Role of Microsomal Retinol/Sterol Dehydrogenase-Like Short-Chain Dehydrogenases/Reductases in the Oxidation and Epimerization of 3α-Hydroxysteroids in Human Tissues

Allopregnanolone (ALLO) and androsterone (ADT) are naturally occurring 3α-hydroxysteroids that act as positive allosteric regulators of γ-aminobutyric acid type A receptors. In addition, ADT activates nuclear farnesoid X receptor and ALLO activates pregnane X receptor. At least with respect to γ-aminobutyric acid type A receptors, the biological activity of ALLO and ADT depends on the 3α-hydroxyl group and is lost upon its conversion to either 3-ketosteroid or 3β-hydroxyl epimer. Such strict structure-activity relationships suggest that the oxidation or epimerization of 3α-hydroxysteroids may serve as physiologically relevant mechanisms for the control of the local concentrations of bioactive 3α-hydroxysteroids.
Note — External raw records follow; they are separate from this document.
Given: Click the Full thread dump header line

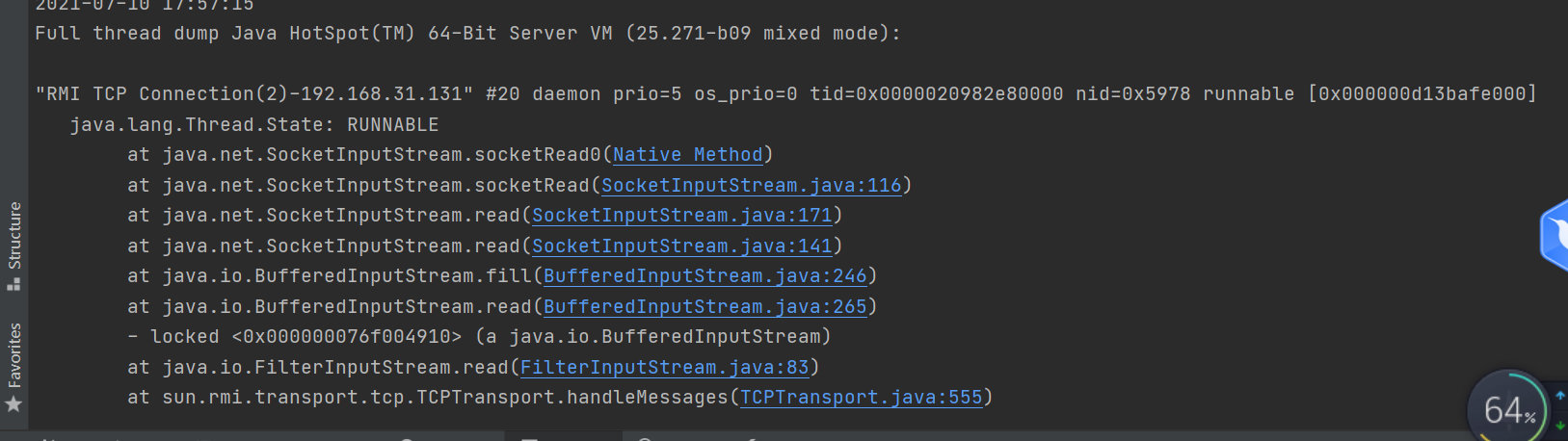Looking at the screenshot, I should pyautogui.click(x=467, y=34).
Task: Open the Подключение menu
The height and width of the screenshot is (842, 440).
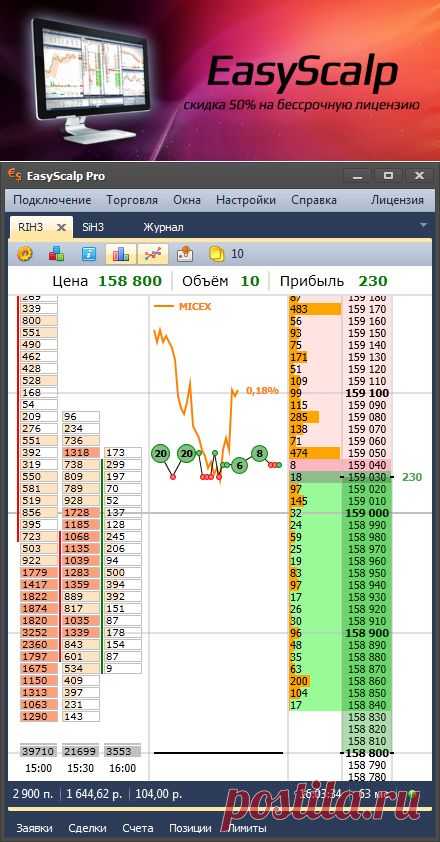Action: [x=52, y=200]
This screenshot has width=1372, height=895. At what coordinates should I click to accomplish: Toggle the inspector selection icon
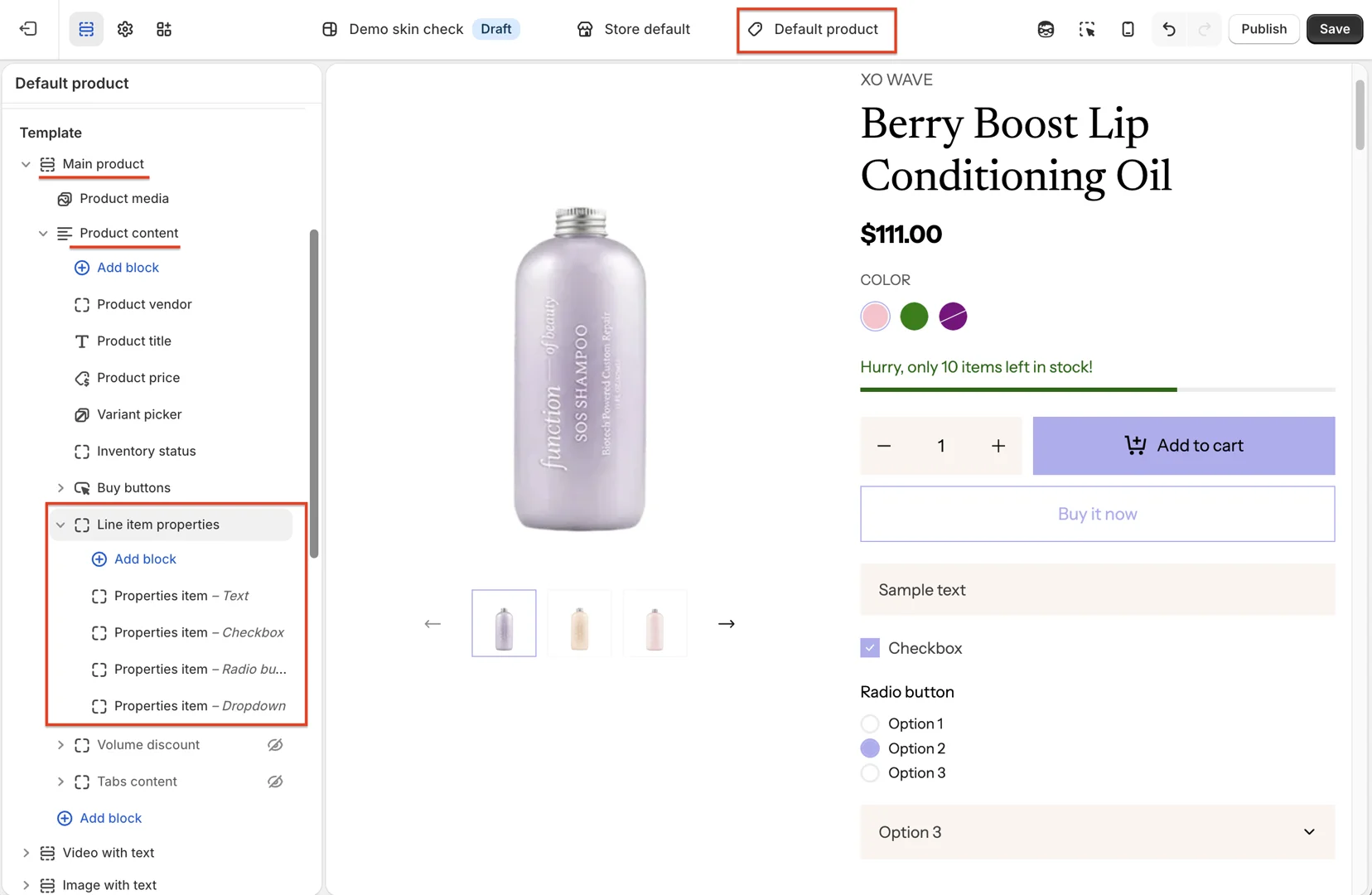point(1087,29)
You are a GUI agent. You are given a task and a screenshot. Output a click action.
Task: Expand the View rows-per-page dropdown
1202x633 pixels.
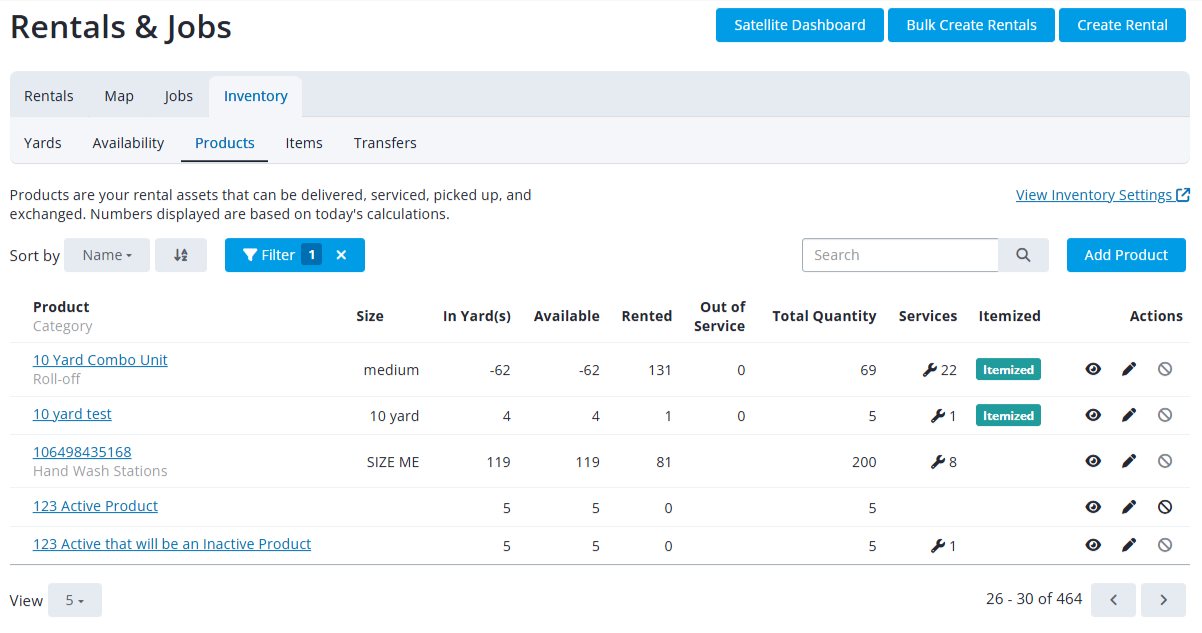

The exact enzymes responsible for the oxidation and epimerization of 3α-hydroxysteroids in vivo have not yet been identified, but our previous studies showed that microsomal nicotinamide adenine dinucleotide-dependent short-chain dehydrogenases/reductases (SDRs) with dual retinol/sterol dehydrogenase substrate specificity (RoDH-like group of SDRs) can oxidize and epimerize 3α-hydroxysteroids in vitro. Here, we present the first evidence that microsomal nicotinamide adenine dinucleotide-dependent 3α-hydroxysteroid dehydrogenase/epimerase activities are widely distributed in human tissues with the highest activity levels found in liver and testis and lower levels in lung, spleen, brain, kidney, and ovary. We demonstrate that RoDH-like SDRs contribute to the oxidation and epimerization of ALLO and ADT in living cells, and show that RoDH enzymes are expressed in tissues that have microsomal 3α-hydroxysteroid dehydrogenase/epimerase activities. Together, these results provide further support for the role of RoDH-like SDRs in human metabolism of 3α-hydroxysteroids and offer a new insight into the enzymology of ALLO and ADT inactivation.